General characteristics
- Class & type: Liberty ship; type EC2-S-C1, standard;
- Tonnage: 10,865 LT DWT; 7,176 GRT;
- Displacement: 3,380 long tons (3,434 t) (light); 14,245 long tons (14,474 t) (max);
- Length: 441 feet 6 inches (135 m) oa; 416 feet (127 m) pp; 427 feet (130 m) lwl;
- Beam: 57 feet (17 m)
- Draft: 27 ft 9.25 in (8.4646 m)
- Installed power: 2 × Oil fired 450 °F (232 °C) boilers, operating at 220 psi (1,500 kPa); 2,500 hp (1,900 kW);
- Propulsion: 1 × triple-expansion steam engine, (manufactured by General Machinery Corp., Hamilton, Ohio); 1 × screw propeller;
- Speed: 11.5 knots (21.3 km/h; 13.2 mph)
- Capacity: 562,608 cubic feet (15,931 m^{3}) (grain); 499,573 cubic feet (14,146 m^{3}) (bale);
- Complement: 38–62 USMM; 21–40 USNAG;
- Armament: Varied by ship; Bow-mounted 3-inch (76 mm)/50-caliber gun; Stern-mounted 4-inch (102 mm)/50-caliber gun; 2–8 × single 20-millimeter (0.79 in) Oerlikon anti-aircraft (AA) cannons and/or,; 2–8 × 37-millimeter (1.46 in) M1 AA guns;

= SS Clifford D. Mallory =

Liberty ship of WWII

SS Clifford D. Mallory was a Liberty ship built in the United States during World War II. She was named after Clifford D. Mallory, a vice president of the Mallory and Clyde Lines, a Shipping Board Emergency Fleet Corporation officer, and founder of C.D. Mallory & Co.

==Construction==
Clifford D. Mallory was laid down on 30 January 1943, under a Maritime Commission (MARCOM) contract, MCE hull 952, by the Bethlehem-Fairfield Shipyard, Baltimore, Maryland; she was launched on 11 March 1943.

==History==
She was allocated to the Marine Transport Lines, Inc., on 26 March 1943.

On 1 June 1948, she was first laid up in the Defense Reserve Fleet, in Mobile, Alabama.
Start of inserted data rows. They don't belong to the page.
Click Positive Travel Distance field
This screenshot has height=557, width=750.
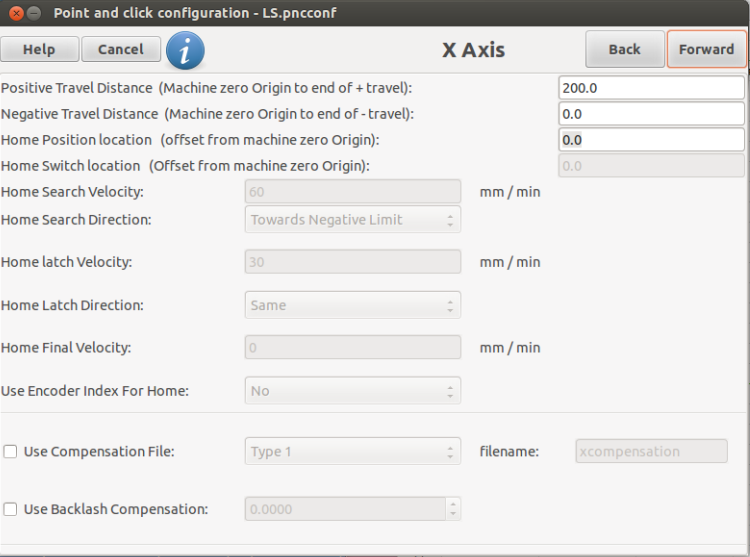coord(651,88)
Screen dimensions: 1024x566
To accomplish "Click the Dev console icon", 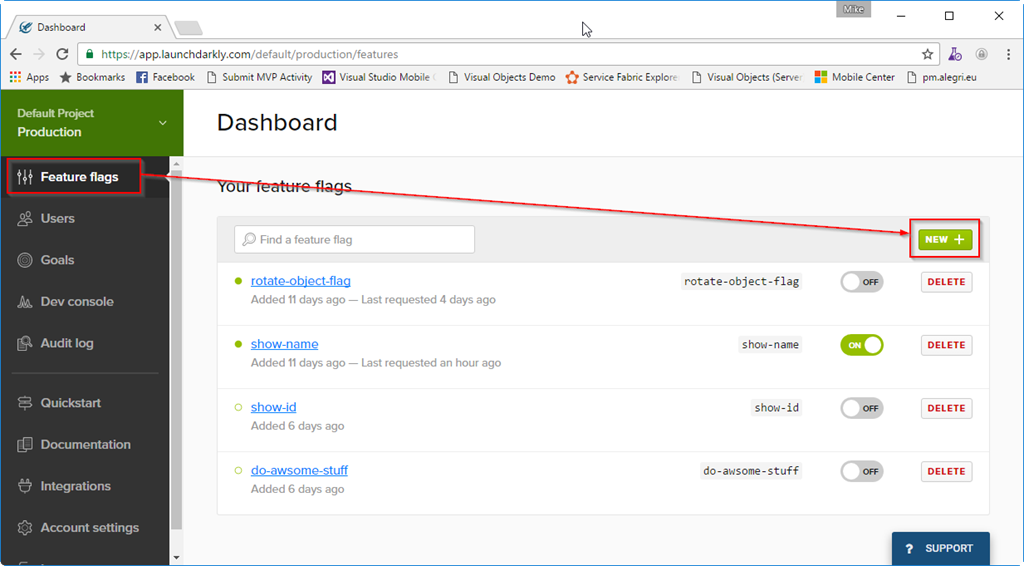I will (x=25, y=302).
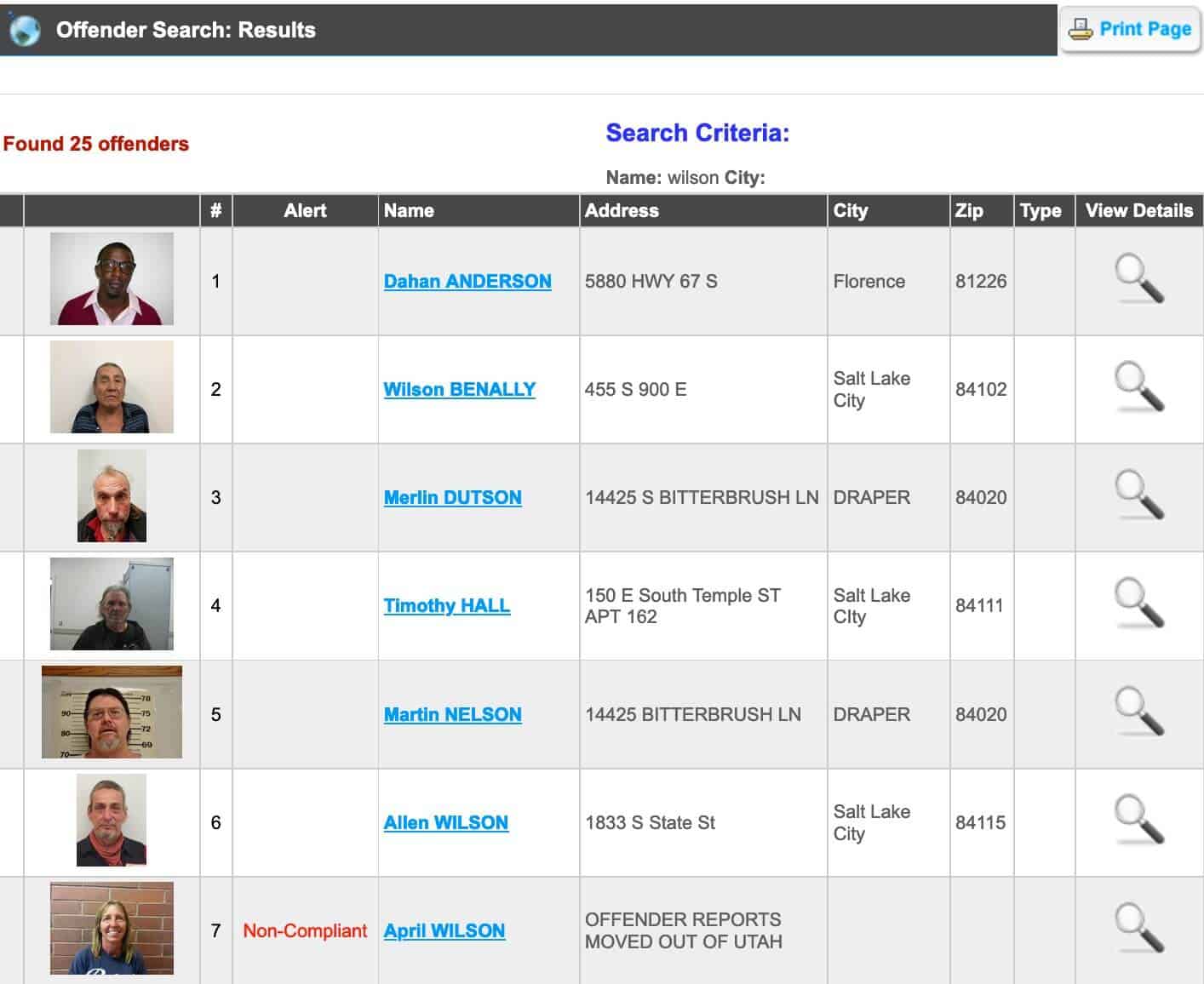This screenshot has width=1204, height=984.
Task: Follow the Wilson BENALLY link
Action: coord(459,389)
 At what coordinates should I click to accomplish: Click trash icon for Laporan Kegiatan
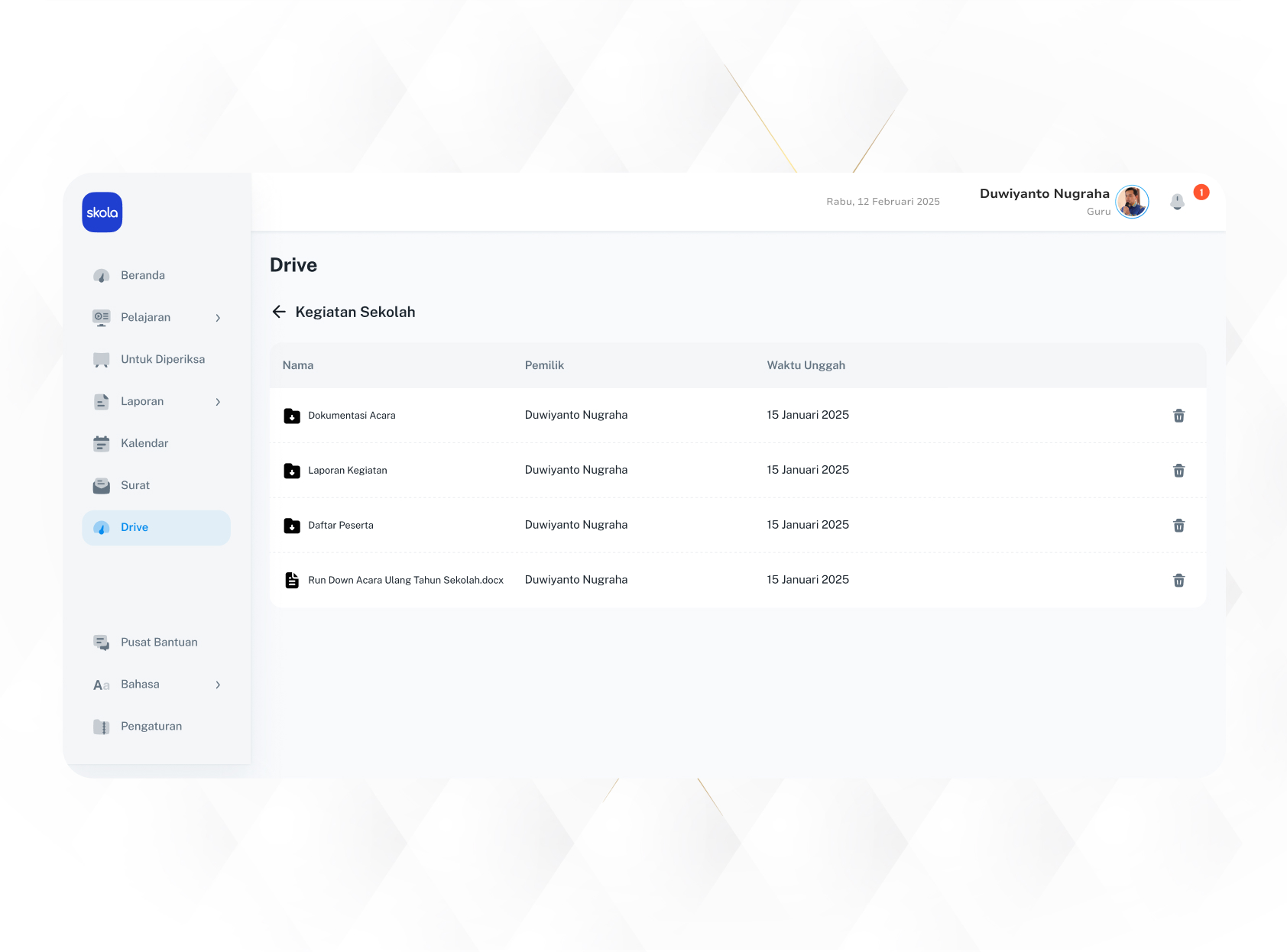point(1178,471)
===Conversion to minesweeper===
On 1 June 1955, she was withdrawn from the reserve fleet and transported to the Mississippi Shipping Co., in Mobile, for conversion to a minesweeper. The conversion included installing equipment for remote control propulsion, adding a 1000 U.S.gal/min ballasting pump, and changing buoyant material in all five holds. She had been assigned the new classification of YAG, Auxiliary Service Craft, Miscellaneous, and the hull number 49, but after conversion she was not acquired by the USN and was placed back into the Reserve Fleet, in Mobile, 17 January 1956.

==Fate==
On 28 October 1971, she was sold, along with 13 other ships, for $513,800, to Union Minerals & Alloys Corp., for scrapping. She was withdrawn from the fleet on 16 December 1971.